Вечеромъ учитель прочелъ между прочимъ въ газетѣ о добрыхъ дѣлахъ какихъ-то извѣстныхъ благотворителей. Зашелъ разговоръ о добрыхъ дѣлахъ вообще и о наградѣ за нихъ.—О ней никто не долженъ помышлять!—сказалъ учитель.—«Награда за добрыя дѣла подобна финикамъ,—они поздно созрѣваютъ и становятся сладкими!» сказано въ Талмудѣ.

— Въ Талмудѣ?—переспросилъ Петька.—Что это за книга?

— Книга, изъ которой вросло въ христіанство много добрыхъ сѣмянъ!—былъ отвѣтъ.

— Кто написалъ ее?

— Мудрецы древнихъ вѣковъ! Мудрецы разныхъ народностей и религій! Мудрость скрыта въ ней въ краткихъ изреченіяхъ, подобныхъ изреченіямъ Соломона. Глубочайшія истины содержатся въ этой книгѣ! Она учитъ, что люди всегда остаются тѣми же людьми, гдѣ бы и когда бы ни жили. «У твоего друга есть другъ,—будь остороженъ въ своихъ [291]рѣчахъ!» «Никому не перепрыгнуть черезъ собственную тѣнь!» «Топчи тернъ, пока ты обутъ!» Вотъ что говорится въ этой книгѣ! Тебѣ надо почитать ее! Ты найдешь въ ней болѣе ясные отпечатки всѣхъ культуръ, нежели въ земныхъ пластахъ. Я, какъ еврей, чту въ ней также наслѣдіе отцовъ моихъ!

— Вы развѣ еврей?—спросилъ Петька.

— А ты и не зналъ?
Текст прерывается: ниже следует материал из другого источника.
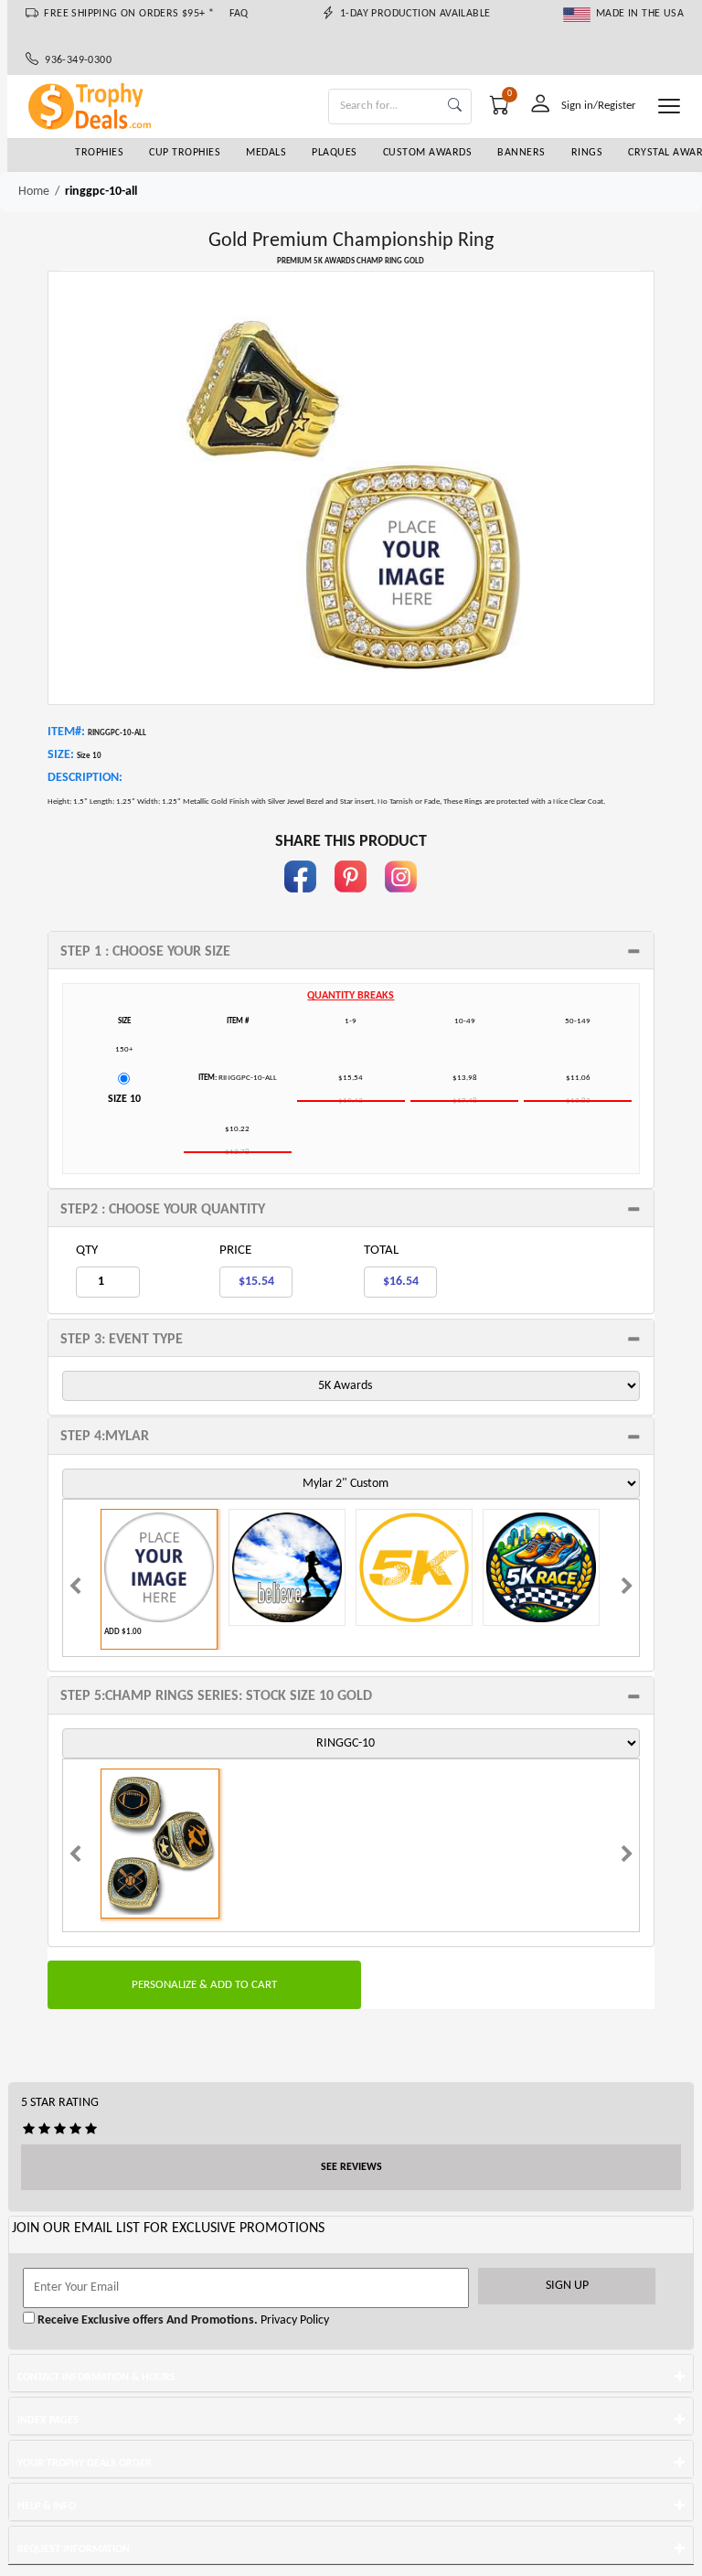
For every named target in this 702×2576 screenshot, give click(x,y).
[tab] (351, 950)
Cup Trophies (184, 152)
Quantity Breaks (350, 995)
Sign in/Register (598, 106)
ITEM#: (66, 732)
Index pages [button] (48, 2420)
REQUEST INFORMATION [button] (73, 2549)
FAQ (239, 13)
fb (300, 901)
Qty (87, 1250)
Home (33, 191)
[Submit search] (455, 106)
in (401, 901)
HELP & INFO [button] (46, 2506)
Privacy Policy (293, 2320)
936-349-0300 (75, 60)
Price (235, 1250)
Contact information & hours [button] (96, 2377)
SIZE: (61, 755)
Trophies (99, 152)
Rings (587, 152)
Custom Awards (428, 152)
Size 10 (124, 1099)
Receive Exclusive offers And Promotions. (146, 2320)
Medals (266, 152)
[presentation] (75, 1588)
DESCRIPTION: (85, 778)
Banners (521, 152)
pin (350, 901)
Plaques (334, 152)
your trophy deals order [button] (84, 2463)
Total (381, 1250)
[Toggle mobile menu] (669, 106)
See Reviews (351, 2167)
Странно, что мы до сихъ поръ не договорились до этого!

Ни мать, ни бабушка Петьки тоже не знали этого, но онѣ отлично знали, какой честный и прекрасный человѣкъ Петькинъ учитель. Надо было благодарить Бога за то, что Петька встрѣтилъ его на своемъ пути; послѣ Господа Бога мальчикъ былъ обязанъ всѣмъ своимъ счастьемъ именно ему. Вскорѣ мать сообщила Петькѣ тайну, съ которой носилась вотъ уже нѣсколько дней. Эту тайну довѣрила ей «по секрету» жена коммерсанта. Боже сохрани, если бы это дошло до самого учителя пѣнія! Это онъ, вѣдь, платилъ за Петькино ученіе и содержаніе у господина Габріэля! Онъ сталъ единственнымъ истиннымъ другомъ и покровителемъ Петьки съ того самаго вечера, когда услышалъ, какъ мальчикъ пѣлъ у коммерсанта балетъ «Самсонъ».